The government have responded to the Home Affairs Select Committee’s report on drugs.  The select committee’s recommendations covered a range of issues and as such so does the government’s response, but I’m going to focus on what it has to say about two recommendations.

  • Recommendation 13
    The evidence suggests that early intervention should be an integral part of any policy 
    which is to be effective in breaking the cycle of drug dependency. We recommend that the next version of the Drugs Strategy contain a clear commitment to an effective drugs education and prevention programme, including behaviour-based interventions. (Paragraph 75)
  • Recommendation 14
    We recommend that Public Health England commit centralised funding for 
    preventative interventions when pilots are proven to be effective. (Paragraph 76) 

The government welcome the idea of having a clear commitment to effective drug education in the next strategy, and say they agree that early intervention should be part of the strategy too and that they will use Year 3 of this strategy to focus on these issues.

They say that their expectation is that these interventions should be commissioned at a local authority level, funded by both the Business Rates Retention Scheme (which replaced the Early Intervention Grant) and the Public Health Grant*.

The government say their support for this will be through the Centre for Analysis on Youth Transitions (if you want to find out more about CAYT then our seminar at the month is the place to be), the drug and alcohol information and advice service that Mentor will be running with DrugScope and Adfam, and learning from the Choices programme – through which Mentor and Addaction ran the Street Talk project.

Perhaps the biggest change that is announced in this section is the decision to move the budget for FRANK into Public Health England.

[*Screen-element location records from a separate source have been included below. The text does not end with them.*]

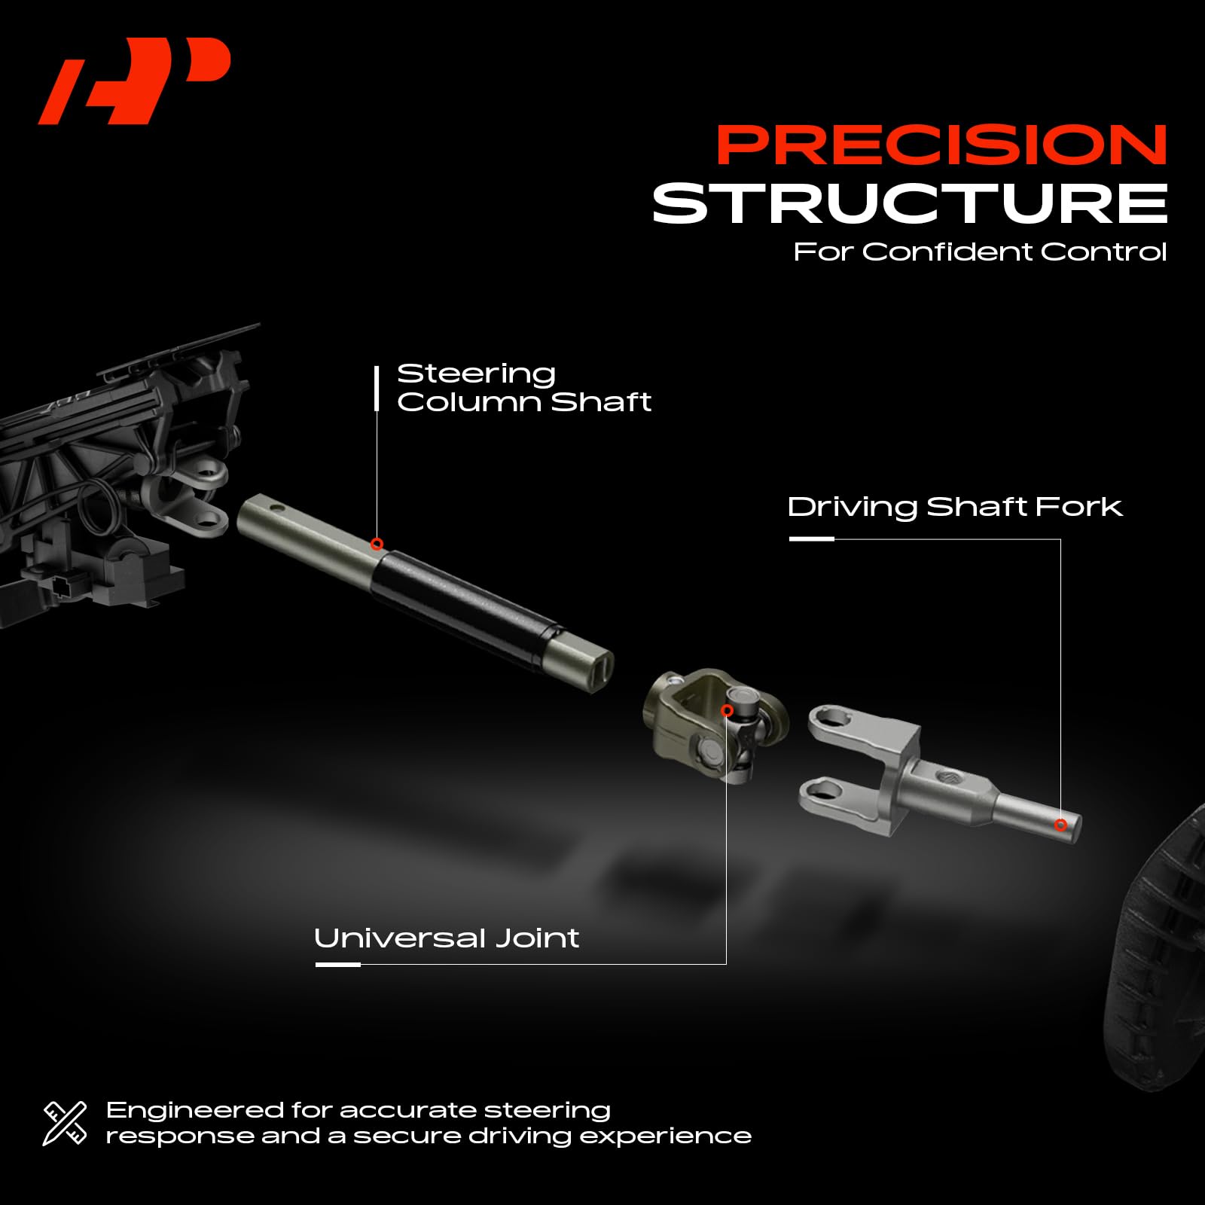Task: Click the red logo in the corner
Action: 134,80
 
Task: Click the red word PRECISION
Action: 941,145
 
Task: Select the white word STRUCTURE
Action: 910,203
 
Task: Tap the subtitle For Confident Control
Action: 980,252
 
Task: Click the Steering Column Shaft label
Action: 523,387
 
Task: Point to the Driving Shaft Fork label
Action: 954,507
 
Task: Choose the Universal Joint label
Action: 447,938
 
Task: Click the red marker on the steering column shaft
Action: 377,545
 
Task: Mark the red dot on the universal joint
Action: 727,711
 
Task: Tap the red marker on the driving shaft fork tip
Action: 1060,825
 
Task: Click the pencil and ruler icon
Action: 65,1123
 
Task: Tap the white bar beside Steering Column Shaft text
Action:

As far as drug education in schools goes, all they will say is:

The Government expects all schools to provide a broad and balanced education that will develop young people’s resilience.

Which doesn’t quite match the Prime Minister’s view where he said:

education about drugs is vital and we should make sure that education programmes are there in our schools and we should make sure that they work.

* As a side note; when asked about how the DfE will follow what’s going on in early intervention their Permanent Secretary pointed to the Section 251 returns they have from local authorities, but argued that they don’t intervene on the level of spending, as these are decisions best left to local politicians.  Lucky for him, as our analysis of what those returns tells us is that local authorities are looking to spend £7m less on young people’s substance misuse services next year.

But Chris Wormald, the Permanent Secretary, says:

What we do, as I am sure you know, is inspect children’s services at local authority level, and we intervene when we do not believe that they are appropriate. The big question here is whether you believe that this sort of action is best driven by specific national interventions, like ring fences and those sorts of things, or whether-as we have heard from some of the examples given by the panel-a lot of the best early intervention work happens locally by local professionals.

Interestingly, there will be a ring-fence for public health spending much of which will be to deliver early intervention work.